Still, Parson's statement drew plenty of criticism.
"The governor's remarks are offensive and undermine our nation's promise of religious freedom, which is the fundamental right to believe or not, as we choose, and to know that our government will treat us equally," said Rachel Laser, CEO of Americans for Separation of Church and State.
The Interfaith Partnership of Greater St. Louis, whose mission statement says its goal is to deepen "understanding, respect, and appreciation among all persons across lines of religious difference," expressed concern in an open letter to Parson.

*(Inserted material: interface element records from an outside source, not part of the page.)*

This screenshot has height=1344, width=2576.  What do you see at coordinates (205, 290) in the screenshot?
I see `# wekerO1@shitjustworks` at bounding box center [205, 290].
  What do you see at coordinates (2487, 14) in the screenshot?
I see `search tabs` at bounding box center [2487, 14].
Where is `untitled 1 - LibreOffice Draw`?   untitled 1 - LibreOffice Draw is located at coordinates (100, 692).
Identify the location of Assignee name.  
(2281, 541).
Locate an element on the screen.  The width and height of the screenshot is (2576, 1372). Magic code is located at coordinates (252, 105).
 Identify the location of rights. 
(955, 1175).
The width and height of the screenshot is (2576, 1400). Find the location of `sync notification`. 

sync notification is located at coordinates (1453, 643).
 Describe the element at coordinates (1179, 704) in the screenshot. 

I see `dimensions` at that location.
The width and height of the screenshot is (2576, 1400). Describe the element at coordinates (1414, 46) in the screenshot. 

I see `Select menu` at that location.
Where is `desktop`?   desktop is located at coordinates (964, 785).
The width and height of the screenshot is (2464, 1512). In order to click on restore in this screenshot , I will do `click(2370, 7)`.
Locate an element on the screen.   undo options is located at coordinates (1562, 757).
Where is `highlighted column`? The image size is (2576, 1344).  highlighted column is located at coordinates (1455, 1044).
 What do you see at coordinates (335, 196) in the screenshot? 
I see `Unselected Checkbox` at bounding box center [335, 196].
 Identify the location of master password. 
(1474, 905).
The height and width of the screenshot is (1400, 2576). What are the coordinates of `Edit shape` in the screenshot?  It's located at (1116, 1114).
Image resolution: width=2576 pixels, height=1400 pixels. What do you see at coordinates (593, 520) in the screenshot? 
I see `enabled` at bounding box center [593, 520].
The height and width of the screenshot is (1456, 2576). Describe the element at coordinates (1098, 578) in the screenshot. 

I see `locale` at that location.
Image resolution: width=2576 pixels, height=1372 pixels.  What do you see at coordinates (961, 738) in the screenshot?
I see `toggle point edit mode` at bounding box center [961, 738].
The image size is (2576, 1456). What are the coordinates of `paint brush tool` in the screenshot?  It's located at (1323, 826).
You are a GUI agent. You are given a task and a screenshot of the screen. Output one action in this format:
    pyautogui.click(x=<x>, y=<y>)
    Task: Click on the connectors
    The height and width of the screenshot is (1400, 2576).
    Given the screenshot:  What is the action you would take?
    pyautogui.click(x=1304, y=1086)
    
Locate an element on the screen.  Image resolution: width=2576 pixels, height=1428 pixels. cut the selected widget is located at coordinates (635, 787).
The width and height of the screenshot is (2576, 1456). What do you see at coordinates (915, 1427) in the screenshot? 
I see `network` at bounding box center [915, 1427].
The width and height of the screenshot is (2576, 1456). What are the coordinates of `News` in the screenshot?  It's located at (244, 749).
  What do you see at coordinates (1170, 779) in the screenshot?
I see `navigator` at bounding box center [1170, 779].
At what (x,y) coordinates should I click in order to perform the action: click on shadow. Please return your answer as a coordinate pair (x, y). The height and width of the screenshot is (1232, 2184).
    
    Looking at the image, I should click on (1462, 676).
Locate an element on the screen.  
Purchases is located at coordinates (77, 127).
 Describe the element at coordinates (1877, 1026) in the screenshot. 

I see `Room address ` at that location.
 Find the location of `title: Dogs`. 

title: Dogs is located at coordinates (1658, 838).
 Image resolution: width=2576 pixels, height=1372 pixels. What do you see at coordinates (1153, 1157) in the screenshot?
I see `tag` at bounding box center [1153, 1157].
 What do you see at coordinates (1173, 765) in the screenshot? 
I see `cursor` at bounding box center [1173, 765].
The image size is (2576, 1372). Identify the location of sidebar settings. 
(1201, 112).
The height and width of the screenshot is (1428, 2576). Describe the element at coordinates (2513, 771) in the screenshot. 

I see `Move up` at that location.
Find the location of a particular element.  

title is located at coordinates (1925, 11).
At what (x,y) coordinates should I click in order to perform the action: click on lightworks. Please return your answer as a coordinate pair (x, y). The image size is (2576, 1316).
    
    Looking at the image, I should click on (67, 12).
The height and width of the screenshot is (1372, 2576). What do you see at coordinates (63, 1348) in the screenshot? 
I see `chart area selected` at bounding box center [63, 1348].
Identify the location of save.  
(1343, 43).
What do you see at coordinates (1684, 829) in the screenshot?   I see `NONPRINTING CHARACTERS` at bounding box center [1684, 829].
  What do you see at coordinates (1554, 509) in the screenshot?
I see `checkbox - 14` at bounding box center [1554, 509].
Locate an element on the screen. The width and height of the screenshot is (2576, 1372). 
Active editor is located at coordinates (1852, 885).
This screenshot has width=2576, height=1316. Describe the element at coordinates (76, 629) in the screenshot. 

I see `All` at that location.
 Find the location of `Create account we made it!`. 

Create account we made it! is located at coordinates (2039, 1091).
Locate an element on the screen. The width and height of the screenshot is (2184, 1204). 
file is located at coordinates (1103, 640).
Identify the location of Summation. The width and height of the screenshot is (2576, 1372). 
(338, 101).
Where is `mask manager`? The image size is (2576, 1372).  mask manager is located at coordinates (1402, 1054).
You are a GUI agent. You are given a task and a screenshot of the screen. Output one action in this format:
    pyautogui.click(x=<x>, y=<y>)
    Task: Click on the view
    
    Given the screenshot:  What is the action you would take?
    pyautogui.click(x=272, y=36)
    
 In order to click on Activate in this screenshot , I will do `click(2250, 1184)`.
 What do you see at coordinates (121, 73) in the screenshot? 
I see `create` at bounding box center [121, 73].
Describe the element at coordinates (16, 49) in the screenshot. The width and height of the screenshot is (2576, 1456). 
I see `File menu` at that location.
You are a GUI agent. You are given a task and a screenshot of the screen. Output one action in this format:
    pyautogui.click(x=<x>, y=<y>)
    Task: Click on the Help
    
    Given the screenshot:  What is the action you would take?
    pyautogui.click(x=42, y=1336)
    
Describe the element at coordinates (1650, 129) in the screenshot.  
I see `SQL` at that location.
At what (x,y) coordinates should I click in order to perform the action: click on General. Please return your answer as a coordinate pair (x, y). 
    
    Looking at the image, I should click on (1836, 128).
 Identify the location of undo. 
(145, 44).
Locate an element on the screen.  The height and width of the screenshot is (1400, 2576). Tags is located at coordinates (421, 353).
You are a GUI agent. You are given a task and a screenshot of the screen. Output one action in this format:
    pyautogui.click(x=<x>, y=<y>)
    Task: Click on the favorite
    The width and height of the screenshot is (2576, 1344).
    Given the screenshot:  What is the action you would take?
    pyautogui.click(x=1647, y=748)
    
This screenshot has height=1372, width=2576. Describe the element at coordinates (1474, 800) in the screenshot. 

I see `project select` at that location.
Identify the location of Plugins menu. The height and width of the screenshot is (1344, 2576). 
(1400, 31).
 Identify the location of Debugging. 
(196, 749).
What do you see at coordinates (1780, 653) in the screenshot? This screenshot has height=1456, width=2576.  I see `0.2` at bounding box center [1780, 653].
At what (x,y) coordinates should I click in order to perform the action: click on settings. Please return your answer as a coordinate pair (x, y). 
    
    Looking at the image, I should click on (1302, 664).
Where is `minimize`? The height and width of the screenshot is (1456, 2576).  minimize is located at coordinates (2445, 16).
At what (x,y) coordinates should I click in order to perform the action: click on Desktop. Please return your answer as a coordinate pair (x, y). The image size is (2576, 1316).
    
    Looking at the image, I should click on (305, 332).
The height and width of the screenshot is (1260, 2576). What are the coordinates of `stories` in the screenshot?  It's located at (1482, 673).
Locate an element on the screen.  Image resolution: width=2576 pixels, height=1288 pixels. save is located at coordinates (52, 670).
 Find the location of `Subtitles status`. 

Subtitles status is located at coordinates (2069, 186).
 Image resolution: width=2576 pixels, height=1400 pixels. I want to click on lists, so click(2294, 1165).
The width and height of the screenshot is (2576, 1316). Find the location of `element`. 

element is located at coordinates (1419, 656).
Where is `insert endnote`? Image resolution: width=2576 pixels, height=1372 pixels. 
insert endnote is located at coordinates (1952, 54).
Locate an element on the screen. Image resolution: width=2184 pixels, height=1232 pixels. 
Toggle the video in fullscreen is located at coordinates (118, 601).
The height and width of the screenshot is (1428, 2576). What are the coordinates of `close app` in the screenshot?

"People of all faiths and no faith, in a variety of occupations and vocations, make significant contributions to our state and community every day," the letter stated.
Rabbi Daniel Bogard with the Central Reform Congregation in St. Louis says he and others have filed civil rights complaints with the Department of Justice.
"I don't have a sense of how far legally we can take this. But I'll tell you, it's incredibly insulting and scary as a religious minority in the state of Missouri to see the governor being able to flout the Constitution like this, to openly declare that Christian values are a requirement of governance in this state," he said, "I think making it pretty clear that Jews and Muslims and Hindus and atheists and Buddhists and so many religious minorities in this state aren't viewed by our governor as full citizens."
Though United States Constitution does prohibit religious tests as a requirement for a government job, St. Louis University Law professor Anders Walkers says he does not believe this would qualify as a violation.
"An oath requiring employees to attend a service or to actually on their application, state their faith and then to prove the people have been denied employment based on their faith: that's what will get you into court, not an offhanded comment by the governor, who is free to say whatever he wants and he can, he can even make religious statements," said Walker. "That's not a violation of the Sixth Amendment."
In a 2018 interview with the Jefferson City-based Christian publication Word&Way, then Lt. Gov. Parson discussed the importance of faith as he was about to take over as governor following the resignation of Eric Greitens.
"First of all, I can't even begin to imagine doing these jobs if you don't have faith," Parson said. "I mean, if you're not a believer, there's no way, I believe, you can be a truly effective leader because when you are in this arena you are a leader. And to make decisions without faith, to me, would be impossible. I don't know how you make the decision and how you're going to affect the future if you don't have belief and faith."